Mandy Keifetz lives in Brooklyn, New York. Her work has appeared in Penthouse, Vogue, QW, the Review of Contemporary Fiction, the Comics Journal, Lou-Lou, the New York Press, Our Town, Manhattan Spirit, and many others. Corrido (represented in the U.S. by Malaga Baldi and in the U.K. by Annina Meyerhans at The Marsh Agency; optioned by Laura Phillips at Hanthum Films, U.K.) was her first novel and was favorably reviewed in several journals and on radio shows, and selected as a best first novel out of New York by the Library Journal. Entertainment Weekly called it “an intoxicating cocktail of sex and death.” Keifet was a Fellow with the New York Foundation for the Arts in 2002, and her plays have been staged in London at the Young Vic, in Cambridge at the Junction Theater, and at the Judith E. Wilson Studio, in Montréal at the Théâtre Ste. Catherine, in Oslo at the Samtidsfestivalen, and in New York at Where Eagles Dare Studios. She is an occasional MFA dissertation defense panelist at UMASS, Amherst.
Novel Finalist: Tim Schell - The Memoir of Jake Weedsong
Donald Hall Prize for Poetry
Winner: Quan Barry
Water Puppets, University of Pittsburgh Press
Alberto Ríos, Judge: These poems impress with the enormous and energetic distances they travel. More impressive, however, is the focus they show on arrival. We are everywhere, but everywhere is distinctly somewhere—and often dangerous. These words are the essence of displacement. Yet these poems do not stop there, are not so easy on themselves, speaking in clear voice for the new as well as the past. They relentlessly address their—and our—changing and unchanging world against the loose backdrop of Vietnamese water-puppet theater, whose imaginative traditions show themselves in repeatedly memorable moments. These poems may move on water, but their voices do not falter.

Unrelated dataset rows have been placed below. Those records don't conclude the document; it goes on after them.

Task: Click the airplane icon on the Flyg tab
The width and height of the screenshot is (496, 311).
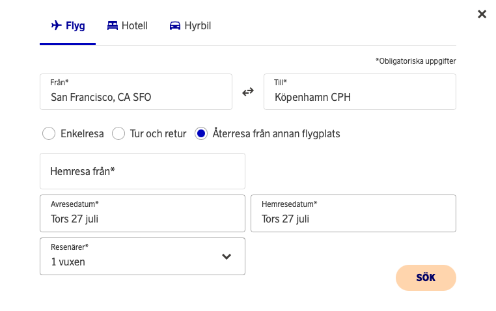Action: [56, 26]
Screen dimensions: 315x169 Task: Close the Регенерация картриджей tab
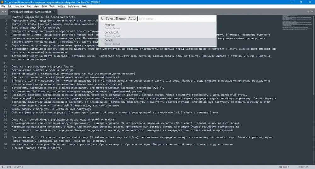[x=54, y=12]
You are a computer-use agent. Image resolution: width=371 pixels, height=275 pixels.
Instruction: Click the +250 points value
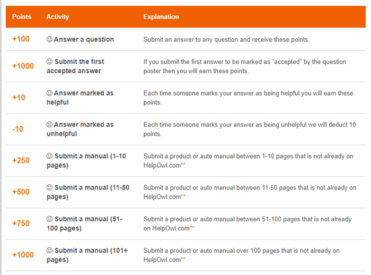tap(21, 160)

Quan Barry is the author of the poetry collections Asylum and Controvertibles, both published by the University of Pittsburgh Press. She currently teaches at the University of Wisconsin.
Poetry Finalists: David Keplinger- Anatomies; Tana Jean Welch- Cannon Splinter; Josiah Bancroft- The Death of Giants
The Grace Paley Prize for Short Fiction
Winner: Douglas Light
Girls in Trouble, University of Massachusetts Press
Peter Ho Davies, Judge: A collection - any collection, whether of art, or stories, or Hummel figurines - implies two questions. How are these things similar and, more subtley, how are they different? Girls in Trouble, fittingly, takes difference as its great subject - the differences between men and women, here and there, facts and truth. It's the acute, exacting scrutiny of what lies between these pairings - the history between a man and a woman, the mystery between fact and truth, the "somewhere between where we don't want to be and where we're going," as one character puts it - that truly distinguishes this work. From terse and diverse fragments, [the author] has assembled a coherent, echoing vision of the world between - a world we all, in our own ways, inhabit.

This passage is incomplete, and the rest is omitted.